On the call today I mentioned samlbits.org as a component in a SAML distribution architecture.
It's a content distribution network (CDN) architected to the purpose of SAML metadata and caching on a global scale.

An initiative led by Leif J and used by others, high level details can be seen here: http://samlbits.org

I didn’t realize how much I wrote but I did chunk it up a bit ;)

Chris.



How it works:
  • There are physical nodes/caches on various continents and locations globally.
  • The SAMLbits cache servers are configured to mirror an HTTP url and then cache and redistribute it.
  • Content is still hosted on a federation's server and SAMLbits just mirrors it
    •  Samlbits is able to be more clever about cache duration and changes etc.
How does this help Tom's signing challenge?

If we use the example of how inCommon has been signing things offline and then publishing them, SAMLbits is just a redistribution of  these files.

The function of the MDQ server is lessened and the simple serving of files requests (with the right mime type) become more prominent.
You can point samlbits at an MDQ server that is under higher controls than that of AWS for instance, but at the risk of not getting the functionality it offers beyond that of an apache server configured in the right manner.

If my SP only refers to SAMLbits for retrieving metadata and not my origin server, the idea is that the cache can respond and in turn not hammer the origin server 

It also means that the signing key resides in it's current safe location without changing things.

The trade off is that signing MDQ content is much less dynamic, the question being: is this loss of functionality ok?

= = = =

■ Request
Copy the SAMLbits text again, starting with "I didn’t realize" and going on through "Tom's signing challenge?", but swap "continents" for "regions".

■ Extracted entries

= = = =

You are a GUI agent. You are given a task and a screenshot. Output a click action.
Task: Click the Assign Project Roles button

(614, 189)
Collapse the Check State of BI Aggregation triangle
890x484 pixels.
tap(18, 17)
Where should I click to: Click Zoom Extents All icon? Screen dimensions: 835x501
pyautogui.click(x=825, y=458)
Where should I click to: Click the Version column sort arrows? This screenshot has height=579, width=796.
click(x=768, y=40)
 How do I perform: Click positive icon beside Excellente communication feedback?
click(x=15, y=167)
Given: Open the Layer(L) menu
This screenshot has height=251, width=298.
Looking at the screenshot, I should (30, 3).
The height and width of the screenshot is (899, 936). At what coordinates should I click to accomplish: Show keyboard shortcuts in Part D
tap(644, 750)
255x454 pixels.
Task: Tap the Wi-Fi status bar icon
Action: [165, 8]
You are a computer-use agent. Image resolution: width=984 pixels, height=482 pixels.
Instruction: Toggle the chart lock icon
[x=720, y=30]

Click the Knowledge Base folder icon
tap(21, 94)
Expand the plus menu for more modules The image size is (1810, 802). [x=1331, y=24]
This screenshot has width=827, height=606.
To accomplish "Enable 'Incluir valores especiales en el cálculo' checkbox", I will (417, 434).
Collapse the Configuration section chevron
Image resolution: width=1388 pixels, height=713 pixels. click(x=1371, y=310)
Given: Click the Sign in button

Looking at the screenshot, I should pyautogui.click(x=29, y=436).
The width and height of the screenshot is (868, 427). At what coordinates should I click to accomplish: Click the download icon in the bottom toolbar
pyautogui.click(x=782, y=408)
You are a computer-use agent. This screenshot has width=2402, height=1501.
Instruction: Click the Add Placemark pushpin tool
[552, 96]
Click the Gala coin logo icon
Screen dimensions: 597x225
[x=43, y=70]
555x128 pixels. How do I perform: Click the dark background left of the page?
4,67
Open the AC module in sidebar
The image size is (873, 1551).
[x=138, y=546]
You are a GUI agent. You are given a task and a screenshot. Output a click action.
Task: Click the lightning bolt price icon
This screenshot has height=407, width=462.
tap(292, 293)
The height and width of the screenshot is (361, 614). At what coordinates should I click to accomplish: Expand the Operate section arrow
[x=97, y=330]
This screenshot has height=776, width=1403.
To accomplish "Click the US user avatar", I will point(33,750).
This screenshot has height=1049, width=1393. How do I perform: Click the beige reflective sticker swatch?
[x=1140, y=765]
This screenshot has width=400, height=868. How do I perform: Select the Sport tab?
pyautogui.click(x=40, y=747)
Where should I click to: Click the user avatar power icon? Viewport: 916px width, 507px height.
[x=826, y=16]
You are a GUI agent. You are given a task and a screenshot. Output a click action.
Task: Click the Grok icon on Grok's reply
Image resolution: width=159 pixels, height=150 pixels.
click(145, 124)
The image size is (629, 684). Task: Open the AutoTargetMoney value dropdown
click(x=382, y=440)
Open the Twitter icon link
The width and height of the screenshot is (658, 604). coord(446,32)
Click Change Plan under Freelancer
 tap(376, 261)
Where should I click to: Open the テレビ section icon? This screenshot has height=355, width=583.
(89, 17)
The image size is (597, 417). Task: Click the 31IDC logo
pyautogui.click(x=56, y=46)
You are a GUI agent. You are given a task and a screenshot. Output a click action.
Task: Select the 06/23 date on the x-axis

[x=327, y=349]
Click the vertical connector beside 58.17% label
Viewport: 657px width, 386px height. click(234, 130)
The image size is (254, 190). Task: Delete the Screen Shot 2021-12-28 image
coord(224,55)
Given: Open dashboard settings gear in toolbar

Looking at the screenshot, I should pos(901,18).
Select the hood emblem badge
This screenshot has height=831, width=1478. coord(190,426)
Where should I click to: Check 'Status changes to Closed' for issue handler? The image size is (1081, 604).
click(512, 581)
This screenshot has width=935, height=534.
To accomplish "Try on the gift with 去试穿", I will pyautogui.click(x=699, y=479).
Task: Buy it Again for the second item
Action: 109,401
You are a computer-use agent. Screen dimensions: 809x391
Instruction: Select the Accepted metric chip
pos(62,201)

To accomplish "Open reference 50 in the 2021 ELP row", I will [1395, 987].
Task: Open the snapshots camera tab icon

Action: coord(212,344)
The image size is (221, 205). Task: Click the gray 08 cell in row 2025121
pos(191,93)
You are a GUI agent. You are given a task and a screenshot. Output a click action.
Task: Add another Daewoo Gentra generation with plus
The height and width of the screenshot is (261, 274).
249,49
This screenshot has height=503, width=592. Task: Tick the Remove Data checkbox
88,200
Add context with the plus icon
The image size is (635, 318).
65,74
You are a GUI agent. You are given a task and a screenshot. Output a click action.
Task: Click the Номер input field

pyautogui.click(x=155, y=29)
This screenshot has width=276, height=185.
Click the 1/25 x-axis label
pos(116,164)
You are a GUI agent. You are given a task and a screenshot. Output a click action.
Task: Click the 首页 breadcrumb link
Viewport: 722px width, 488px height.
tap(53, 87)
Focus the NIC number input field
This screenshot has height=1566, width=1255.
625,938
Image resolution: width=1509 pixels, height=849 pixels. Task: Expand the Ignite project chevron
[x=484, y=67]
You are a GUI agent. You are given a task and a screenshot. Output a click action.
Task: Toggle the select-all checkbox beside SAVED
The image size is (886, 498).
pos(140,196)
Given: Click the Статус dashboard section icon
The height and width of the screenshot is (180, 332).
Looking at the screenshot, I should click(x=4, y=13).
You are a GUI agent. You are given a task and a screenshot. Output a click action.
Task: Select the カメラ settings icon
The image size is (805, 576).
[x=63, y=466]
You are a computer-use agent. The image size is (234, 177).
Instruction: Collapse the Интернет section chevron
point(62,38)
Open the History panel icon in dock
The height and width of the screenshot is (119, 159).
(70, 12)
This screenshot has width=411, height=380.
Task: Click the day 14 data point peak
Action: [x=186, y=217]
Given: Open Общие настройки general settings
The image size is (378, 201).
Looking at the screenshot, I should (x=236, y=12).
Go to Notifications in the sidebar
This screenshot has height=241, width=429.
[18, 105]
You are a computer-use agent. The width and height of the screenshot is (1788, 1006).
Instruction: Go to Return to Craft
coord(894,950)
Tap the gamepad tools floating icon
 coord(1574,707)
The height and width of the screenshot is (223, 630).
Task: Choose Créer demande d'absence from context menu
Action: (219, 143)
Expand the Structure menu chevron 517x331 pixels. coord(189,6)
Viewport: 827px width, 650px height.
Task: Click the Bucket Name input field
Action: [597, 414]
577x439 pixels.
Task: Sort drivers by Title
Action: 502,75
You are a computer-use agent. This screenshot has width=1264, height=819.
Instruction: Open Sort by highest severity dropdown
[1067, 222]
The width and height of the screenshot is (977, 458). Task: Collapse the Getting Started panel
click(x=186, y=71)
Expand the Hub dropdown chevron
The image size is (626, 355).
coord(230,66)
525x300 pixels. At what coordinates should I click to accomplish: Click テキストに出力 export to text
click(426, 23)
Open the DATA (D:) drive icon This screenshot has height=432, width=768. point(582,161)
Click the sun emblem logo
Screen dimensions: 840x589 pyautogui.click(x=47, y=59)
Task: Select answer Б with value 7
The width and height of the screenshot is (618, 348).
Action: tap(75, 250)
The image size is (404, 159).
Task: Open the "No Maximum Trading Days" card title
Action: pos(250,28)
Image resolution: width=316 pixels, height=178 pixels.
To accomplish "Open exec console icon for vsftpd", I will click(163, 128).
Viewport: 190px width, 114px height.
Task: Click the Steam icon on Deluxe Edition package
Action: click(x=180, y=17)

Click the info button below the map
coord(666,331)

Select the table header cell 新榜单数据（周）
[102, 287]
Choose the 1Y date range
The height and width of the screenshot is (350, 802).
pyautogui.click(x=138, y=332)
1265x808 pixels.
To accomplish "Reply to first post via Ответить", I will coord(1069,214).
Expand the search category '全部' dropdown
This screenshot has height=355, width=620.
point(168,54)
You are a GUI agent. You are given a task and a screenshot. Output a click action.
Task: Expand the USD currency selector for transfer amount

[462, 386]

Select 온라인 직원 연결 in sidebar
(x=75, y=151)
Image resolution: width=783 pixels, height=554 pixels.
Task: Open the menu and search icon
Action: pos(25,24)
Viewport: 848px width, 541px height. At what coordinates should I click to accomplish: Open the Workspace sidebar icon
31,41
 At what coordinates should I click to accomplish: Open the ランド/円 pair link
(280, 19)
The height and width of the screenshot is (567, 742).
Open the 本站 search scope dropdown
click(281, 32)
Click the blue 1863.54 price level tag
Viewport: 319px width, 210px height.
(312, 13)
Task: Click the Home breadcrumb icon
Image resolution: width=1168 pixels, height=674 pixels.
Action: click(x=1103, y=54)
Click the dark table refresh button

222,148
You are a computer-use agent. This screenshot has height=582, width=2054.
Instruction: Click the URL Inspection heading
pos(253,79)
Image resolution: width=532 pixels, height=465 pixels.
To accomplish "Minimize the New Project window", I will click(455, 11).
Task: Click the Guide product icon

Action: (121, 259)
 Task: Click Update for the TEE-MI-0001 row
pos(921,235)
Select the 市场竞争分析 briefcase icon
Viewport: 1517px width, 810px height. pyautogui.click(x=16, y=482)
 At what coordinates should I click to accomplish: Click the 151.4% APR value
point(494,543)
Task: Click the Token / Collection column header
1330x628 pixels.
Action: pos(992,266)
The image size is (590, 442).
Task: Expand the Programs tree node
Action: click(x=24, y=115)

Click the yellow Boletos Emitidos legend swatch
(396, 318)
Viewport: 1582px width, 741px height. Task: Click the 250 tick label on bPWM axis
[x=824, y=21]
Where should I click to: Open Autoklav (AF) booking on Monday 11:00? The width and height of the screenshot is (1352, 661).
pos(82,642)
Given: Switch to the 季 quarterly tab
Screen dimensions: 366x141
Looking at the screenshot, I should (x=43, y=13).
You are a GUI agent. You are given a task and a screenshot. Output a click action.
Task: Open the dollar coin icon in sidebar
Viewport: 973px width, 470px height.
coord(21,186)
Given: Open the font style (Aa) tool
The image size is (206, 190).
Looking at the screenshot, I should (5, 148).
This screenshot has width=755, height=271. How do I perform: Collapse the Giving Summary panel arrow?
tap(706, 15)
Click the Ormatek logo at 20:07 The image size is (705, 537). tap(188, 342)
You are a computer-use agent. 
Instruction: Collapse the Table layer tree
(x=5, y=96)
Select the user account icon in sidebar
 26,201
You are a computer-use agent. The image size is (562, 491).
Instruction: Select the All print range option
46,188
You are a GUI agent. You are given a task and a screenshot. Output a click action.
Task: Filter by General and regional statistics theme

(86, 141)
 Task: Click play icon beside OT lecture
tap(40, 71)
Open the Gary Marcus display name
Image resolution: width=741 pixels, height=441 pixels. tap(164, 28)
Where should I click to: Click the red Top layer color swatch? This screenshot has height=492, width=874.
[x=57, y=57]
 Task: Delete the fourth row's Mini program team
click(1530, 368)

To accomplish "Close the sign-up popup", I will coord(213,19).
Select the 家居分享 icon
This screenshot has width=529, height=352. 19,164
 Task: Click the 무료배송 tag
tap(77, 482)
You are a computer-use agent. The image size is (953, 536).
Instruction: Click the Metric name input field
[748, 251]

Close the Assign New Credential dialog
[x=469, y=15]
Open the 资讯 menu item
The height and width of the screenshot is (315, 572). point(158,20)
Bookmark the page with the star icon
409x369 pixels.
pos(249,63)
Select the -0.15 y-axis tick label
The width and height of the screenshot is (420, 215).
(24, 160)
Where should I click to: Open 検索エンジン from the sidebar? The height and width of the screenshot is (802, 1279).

= = = =

■ Result below
I didn’t realize how much I wrote but I did chunk it up a bit ;)

Chris.



How it works:
  • There are physical nodes/caches on various regions and locations globally.
  • The SAMLbits cache servers are configured to mirror an HTTP url and then cache and redistribute it.
  • Content is still hosted on a federation's server and SAMLbits just mirrors it
    •  Samlbits is able to be more clever about cache duration and changes etc.
How does this help Tom's signing challenge?